Modern drivers are skilled at anticipating and reacting to the behavior of nearby vehicles and the environment in order to travel safely. Nevertheless, all drivers operate with an information gap – a level of uncertainty that limits vehicle energy efficiency. For instance, safe driving demands that drivers leave appropriate space between vehicles and cautiously approach intersections, because one can never fully know the intentions of nearby vehicles or yet unseen traffic conditions. Closing this information gap can enable vehicles to operate in more energy efficient ways. The increased development of connected and automated vehicle systems, currently used mostly for safety and driver convenience, presents new opportunities to improve the energy efficiency of individual vehicles. Onboard sensing and external connectivity using Vehicle-to-Vehicle (V2V), Vehicle-to-Infrastructure (V2I), and Vehicle-to-Everything (V2X) technologies will allow a vehicle to “know” its future operating environment with some degree of certainty, greatly narrowing previous information gaps. By providing the ability to predict driving conditions, these technologies could operate the vehicle powertrain (including the engine, transmission, and other components) more intelligently, generating significant vehicle energy savings.

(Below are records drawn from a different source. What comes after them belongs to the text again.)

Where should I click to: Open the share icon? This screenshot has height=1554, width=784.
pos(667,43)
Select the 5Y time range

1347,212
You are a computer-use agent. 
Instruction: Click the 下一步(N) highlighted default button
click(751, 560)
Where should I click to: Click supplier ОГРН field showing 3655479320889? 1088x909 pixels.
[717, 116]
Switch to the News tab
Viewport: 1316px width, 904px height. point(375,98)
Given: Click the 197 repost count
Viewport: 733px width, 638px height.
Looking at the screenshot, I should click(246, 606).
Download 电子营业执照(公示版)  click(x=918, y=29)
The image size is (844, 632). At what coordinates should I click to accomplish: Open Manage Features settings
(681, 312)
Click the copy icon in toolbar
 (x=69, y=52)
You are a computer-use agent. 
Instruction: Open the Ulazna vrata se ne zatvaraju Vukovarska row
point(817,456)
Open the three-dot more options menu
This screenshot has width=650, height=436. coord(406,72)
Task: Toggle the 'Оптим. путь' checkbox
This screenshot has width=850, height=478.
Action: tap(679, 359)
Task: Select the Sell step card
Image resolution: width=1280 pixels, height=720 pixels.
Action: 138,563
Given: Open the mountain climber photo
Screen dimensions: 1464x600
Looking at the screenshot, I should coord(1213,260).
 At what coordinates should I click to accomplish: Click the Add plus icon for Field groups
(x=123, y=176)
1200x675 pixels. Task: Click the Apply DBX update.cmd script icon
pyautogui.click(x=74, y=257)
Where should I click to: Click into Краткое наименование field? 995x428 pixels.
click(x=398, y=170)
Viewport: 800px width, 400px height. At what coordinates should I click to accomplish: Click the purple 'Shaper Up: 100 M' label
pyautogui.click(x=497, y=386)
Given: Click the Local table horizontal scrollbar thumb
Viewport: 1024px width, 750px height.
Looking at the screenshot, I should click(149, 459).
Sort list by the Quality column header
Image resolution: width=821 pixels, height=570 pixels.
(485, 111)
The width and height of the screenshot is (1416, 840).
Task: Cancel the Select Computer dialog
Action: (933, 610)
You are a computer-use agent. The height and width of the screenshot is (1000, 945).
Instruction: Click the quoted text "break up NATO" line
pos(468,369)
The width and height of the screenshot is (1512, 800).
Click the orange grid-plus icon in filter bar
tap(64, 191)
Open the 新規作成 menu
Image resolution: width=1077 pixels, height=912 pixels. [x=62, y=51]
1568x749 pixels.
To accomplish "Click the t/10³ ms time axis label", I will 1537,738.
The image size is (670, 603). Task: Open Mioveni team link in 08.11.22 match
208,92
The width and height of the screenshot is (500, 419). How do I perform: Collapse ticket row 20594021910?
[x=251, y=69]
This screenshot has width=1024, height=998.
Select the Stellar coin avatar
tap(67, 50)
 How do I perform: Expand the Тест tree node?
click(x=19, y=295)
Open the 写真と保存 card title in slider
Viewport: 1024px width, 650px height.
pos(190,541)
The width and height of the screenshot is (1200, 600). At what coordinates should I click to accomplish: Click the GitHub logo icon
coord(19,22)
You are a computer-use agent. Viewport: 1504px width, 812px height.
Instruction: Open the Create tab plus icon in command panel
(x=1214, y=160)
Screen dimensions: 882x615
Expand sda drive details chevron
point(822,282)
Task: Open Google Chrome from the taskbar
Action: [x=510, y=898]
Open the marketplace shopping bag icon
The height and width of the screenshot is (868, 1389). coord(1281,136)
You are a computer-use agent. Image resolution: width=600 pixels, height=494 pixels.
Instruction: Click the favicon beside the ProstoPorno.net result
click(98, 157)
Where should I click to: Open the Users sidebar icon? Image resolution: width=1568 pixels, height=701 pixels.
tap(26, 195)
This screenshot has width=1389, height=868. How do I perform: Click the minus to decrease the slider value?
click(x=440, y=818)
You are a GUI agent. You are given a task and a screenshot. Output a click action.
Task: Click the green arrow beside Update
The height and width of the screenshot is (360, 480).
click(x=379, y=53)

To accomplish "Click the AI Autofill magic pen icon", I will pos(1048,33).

Project Innovation + Advantages:
The University of Minnesota (UMN) will lead a team to develop technology to improve the fuel efficiency of delivery vehicles through real-time vehicle dynamic and powertrain control optimization using two-way vehicle-to-cloud (V2C) connectivity. The effort will lead to greater than 20% fuel economy improvement of a baseline 2016 E-GEN series hybrid delivery vehicle operating as part of the United Parcel Service (UPS) fleet. Large delivery vehicle fleet operators such as UPS currently use analytics to assign routes in such a way to minimize fuel consumption. Algorithms mine historical data collected from vehicles to determine routes before a driver leaves a distribution center. UPS has also invested in E-GEN series electric-powertrain vehicles that allow pure electric driving for extended periods of time and use a small range-extending gasoline engine-generator to charge the battery, allowing routes longer than 550 miles. However, the current UPS routing algorithms do not interact with the vehicle directly to improve the fuel economy in real-time. The UMN project will integrate the E-GEN vehicles with real-time powertrain optimization and two-way V2C connectivity. The vehicle's powertrain controller will be pre-programmed at the beginning of a route to optimize efficiency using historical data and known parameters like terrain, weather, and traffic. Powertrain calibration will be optimized and downloaded to the vehicle using V2C connectivity in real-time during a delivery route, compensating for parameter changes or unpredicted driver behavior. The team's technology may also be commercialized far quicker because UPS, in particular, already uses E-GEN vehicles. Large delivery fleet operators, more broadly, are also heavily invested in data collection for reducing fuel consumption and actively track their vehicles, both factors that could potentially accelerate deployment.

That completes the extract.